DPRD Provinsi Kepri Gelar Paripurna LHP BPK RI

Serah terima LHP BPK-RI terhadap Laporan Keuangan Pemprov Kepri tahun anggaran 2017 dari Anggota V BPK RI Isma Yatun kepada Ketua DPRD Provinsi Kepri Jumaga Nadaek . (foto: Humas DPRD Kepri)

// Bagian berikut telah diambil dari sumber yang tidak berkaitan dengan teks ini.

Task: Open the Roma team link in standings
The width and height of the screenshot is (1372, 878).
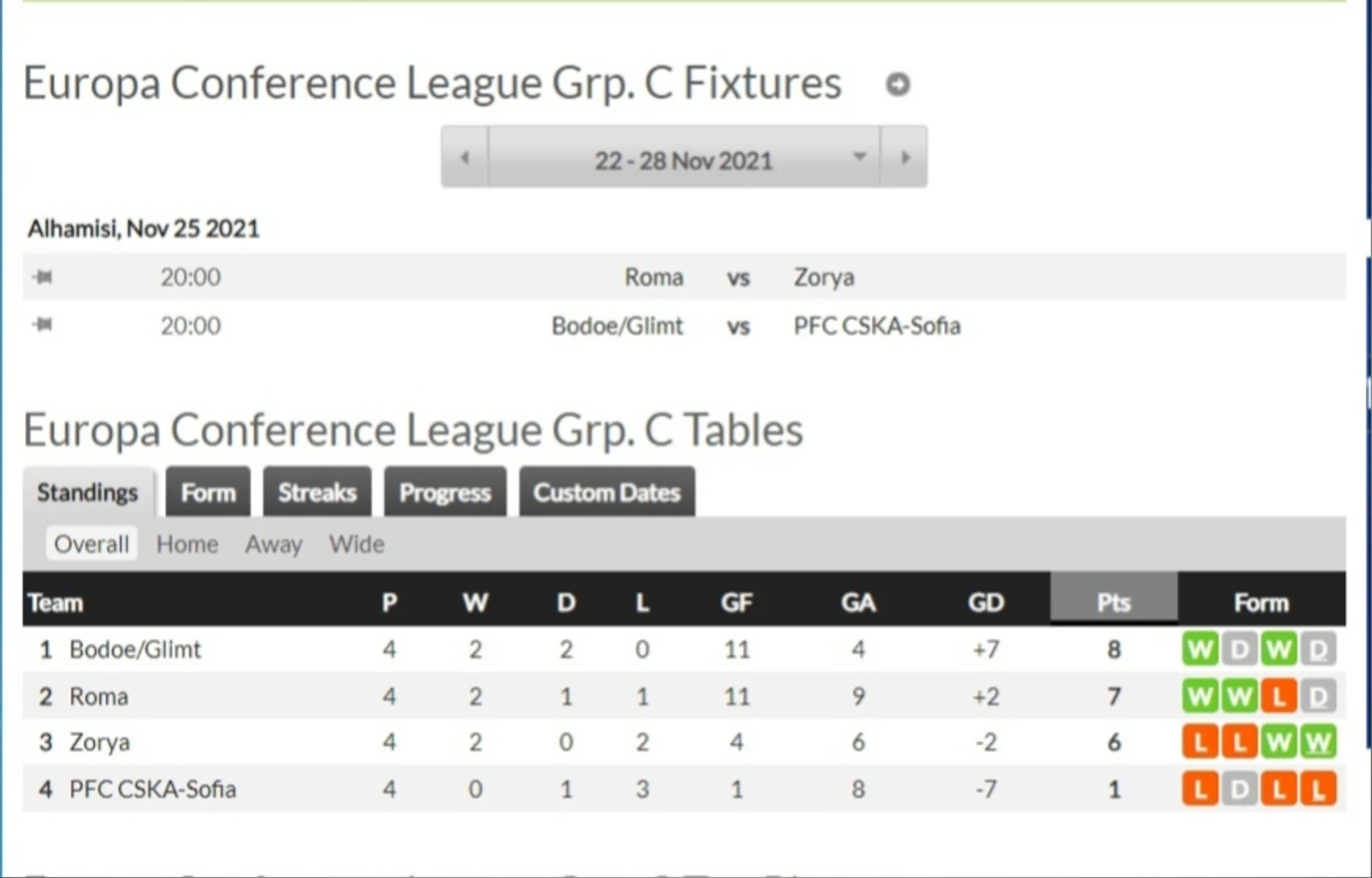Action: coord(99,696)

TANJUNGPINANG (marwahkepri.com) – DPRD Provinsi Kepri menggelar rapat paripurna istimewa tentang penyampaian Laporan Hasil Pemeriksaan Keuangan terhadap Laporan Keuangan Pemerintah Provinsi Kepri Tahun Anggaran 2017 di Gedung DPRD Kepri, Dompak, Tanjungpinang, Senin (21/5/2018).

Pemprov Kepri dimana untuk ketujuh kalinya secara berturut-turut meraih opini Wajar Tanpa Pengecualian (WTP) dari BPK terhadap laporan keuangan daerah.

Anggota V BPK RI, Isma Yatun pun memberikan apresiasi yang tinggi kepada Pemerintah Provinsi Kepri.

Namun demikian, keberhasilan Pemprov Kepri mendapat WTP ini bukan tanpa masalah. BPK, kata Isma menemukan beberapa temuan.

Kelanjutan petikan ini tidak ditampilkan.